Жилище поэта теперь казалось пустым и аскетически ясным. Размытый осенний свет, отражаясь от выбеленных стен, создавал захватившее всю комнату подвижное эфирное тело. И как же хороша была в этом живом трепетном воздухе Даша! И как сосредоточенно-заботен к ней — Никита. А поэт Федор Тютчев выводил поэзы одну за другой, точно ошалевший от вешней сумятицы щегол, и после каждой
— Ну как?
— Эпигон. Чисто эпигон, — откровенно признавался Никита.
— Чей это эпигон? — наивно округлял глазки пиит.
— Да уж известно чей. Но, как по мне, так, я бы предпочел нынешнее твое эпигонство новаторству былых верлибров.
Пили чай. Когда все трое уже осоловели и от чая, и от стихов, Федор Тютчев обратил внимание на предмет в руках Никиты.
— Что это у тебя? — спросил он. — А! Я знаю. Знаю. Это та самая рукопись. Ты начинал мне читать. Мы закончили… Сейчас-сейчас… „Оседлали они борзых коней и поскакали в чистое поле…“ Продолжим, продолжим…
Только Никита не горел тем же воодушевлением;
— Хорош чудить. Какая муха тебя сегодня укусила?
— Но почему нет? — несмело вступилась Даша. — Мне тоже было бы интересно послушать.
Такого прошения оказалось более чем достаточно, чтобы Никита тут же разгладил свернутые листы.
Ехали, ехали Даша и Никита, много прошло времени. Уж далеко за лесами, за горами страна Лупанария. Кругом тишь да гладь, да Божья Благодать. Только сердечко у Даши вдруг неспокойно сделалось. „Слезь-ка, Никитушка, с коня да припади ухом к сырой земле, не слыхать ли за нами погони“. — „Что ты, люба моя, тревожишься, — говорит Никита, — никого на сто верст не видать“. — „Послушай меня, недаром сердце щемит, не иначе Лупа царица недоброе затеяла“. Послушался Никита Кожемяка, соскочил с коня, припал ухом к сырой земле и говорит: „Да, слышу я людскую молвь и конский топ!“ — „Ах, помоги нам Господи! Это за нами гонят! — говорит Даша. — Что делать?“ Долго не думала, рукавом махнула — оборотила коней цветущим лугом, Никиту Кожемяку — ясным соколом, а сама сделалась колодцем. А процентщики-то все по следу шли, когда смотрят: нет больше следов, кругом луг зеленый раскинулся, а и разубран тот луг цветами белыми да лазоревыми. Стоит посереди того луга старый колодец, а на срубе сокол сидит да воду пьет. А кругом ни души. Следов дальше нет. Покружили, покружили процентщики лупанарские вкруг колодца и поворотили назад. Прискакали в сваю Лупанарию, являются к Лупе царице с докладом: „Ваша Царское Лупанарское Величество! Не видать ничего в чистом поле, только и повстречали посередь луга колодец, что весь мохом оброс, из того колодца ясный сокол воду пьет“. Взъярилась Лупа царица, почернела, что облак ночной; закричала, кулаками застучала, ногами затопала: „Ведь это они и были! Что же вы, такиеразэдакие, сокола не словили, колодец не спалили?!“ Тотчас послала царица Лупанарская новую погоню.
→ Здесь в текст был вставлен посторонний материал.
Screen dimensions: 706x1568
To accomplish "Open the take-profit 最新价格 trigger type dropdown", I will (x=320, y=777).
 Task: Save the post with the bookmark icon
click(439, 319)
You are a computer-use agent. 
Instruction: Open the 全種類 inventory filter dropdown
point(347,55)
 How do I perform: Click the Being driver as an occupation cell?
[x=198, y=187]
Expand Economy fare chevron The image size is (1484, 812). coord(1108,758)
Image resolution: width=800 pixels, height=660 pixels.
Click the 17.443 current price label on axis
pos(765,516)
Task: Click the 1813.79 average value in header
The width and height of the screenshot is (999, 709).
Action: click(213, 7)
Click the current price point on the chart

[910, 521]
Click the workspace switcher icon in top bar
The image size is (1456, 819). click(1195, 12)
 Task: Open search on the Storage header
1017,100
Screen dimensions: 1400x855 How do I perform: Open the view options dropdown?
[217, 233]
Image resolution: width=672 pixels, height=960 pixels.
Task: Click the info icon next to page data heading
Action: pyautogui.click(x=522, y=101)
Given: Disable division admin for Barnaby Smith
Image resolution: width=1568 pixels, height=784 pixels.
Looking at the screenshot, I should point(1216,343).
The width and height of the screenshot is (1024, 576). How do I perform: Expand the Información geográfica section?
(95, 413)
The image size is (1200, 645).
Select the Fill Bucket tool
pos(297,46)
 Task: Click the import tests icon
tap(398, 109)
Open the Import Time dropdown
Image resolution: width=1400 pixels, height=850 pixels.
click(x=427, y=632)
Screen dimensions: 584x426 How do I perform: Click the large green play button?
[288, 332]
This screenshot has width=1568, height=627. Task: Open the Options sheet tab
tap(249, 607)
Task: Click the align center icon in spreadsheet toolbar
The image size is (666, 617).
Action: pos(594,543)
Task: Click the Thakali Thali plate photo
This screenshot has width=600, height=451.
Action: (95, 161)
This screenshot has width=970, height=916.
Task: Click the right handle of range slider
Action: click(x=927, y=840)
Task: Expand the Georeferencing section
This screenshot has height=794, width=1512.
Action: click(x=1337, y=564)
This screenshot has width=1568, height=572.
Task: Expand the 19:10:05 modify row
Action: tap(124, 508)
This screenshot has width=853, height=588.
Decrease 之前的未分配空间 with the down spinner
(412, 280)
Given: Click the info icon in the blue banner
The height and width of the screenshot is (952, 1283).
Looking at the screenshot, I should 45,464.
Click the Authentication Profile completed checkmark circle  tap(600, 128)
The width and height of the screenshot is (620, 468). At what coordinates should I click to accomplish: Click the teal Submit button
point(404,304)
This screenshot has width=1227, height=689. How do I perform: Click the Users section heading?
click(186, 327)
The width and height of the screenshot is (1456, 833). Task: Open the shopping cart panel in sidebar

А Даша с Никитой скачут себе чистым полем, быстро их несут кони борзые. Богу благодарение, ни зверь дикий им на дороге не станется, ни башибузук злодейский; только вновь у Даши сердечко всполохнулося, так и ноет, так и щемит. Говорит Даша: „Ну-ка, Никитушка, слезь с коня, припади ухом к сырой земле, чует мое сердце недоброе, нет ли за нами погони“. Дивится Никита: „Уж от Лупанарии лупанарской далече угнали. Разве кто нас теперь достигнет?“ Сказал так Никита, но с коня соскочил, припал ухом к сырой земле. „Ай, Даша! — говорит. — Слышу! Опять слышу я людскую молвь и конский топ!“ — „Это за нами гонят! Не оставь же нас, Бог!“ — Даша сказала и тотчас махнула рукавом — обернула коней ивами плакучими, Никиту Кожемяку — волхвом стариком-старинушкой, а сама сделалась Божьим храмом. Наезжают процентщики, по дороге обтрепались, изголодались — злые, красноглазые — говорят: „Эй, старый пень! Не видал ли ты где здесь колодца?!“ — „Нет, люди добрые, не видал; без малого сотню лет здесь жительствую, всяк пригорочек знаю, а колодца — нет, ни одного колодца на двадцать верст не видывал“. Плюнули процентщики себе под ноги, повернули назад. Прискакали в свою Лупанарию, пошли к царице с докладом: „Ваше Царское Лупанарское Величество! Видать, кони у беглых ходче наших — ушли лиходеи окаянные. Нет их следа в чистом поле. Нигде не нашли ни колодца, ни сокола; только в пути и видели, что Божий храм да волхва-старичишку“. Завизжала Лупа царица, точно резаная, похватала процентщиков за волосья и ну их лбами бить-колотить, пока сама не смаялась-затомилась, пока с ног не свалилась. „Ах, вы ж, головы мякинные, полоухие, ах, вы ж, колоды еловые! Что ж вы храм не разломали?!! Что ж волхва не захватили?!! Ведь это они самые были“
Долго выть Лупа царица не стала — вскочила верхами на огромную железнозубую свинью и сама поскакала вдогонь. Понеслась свинья лупанарская семимильным скоком, из пасти пламя пышет, из ушей дым столбом.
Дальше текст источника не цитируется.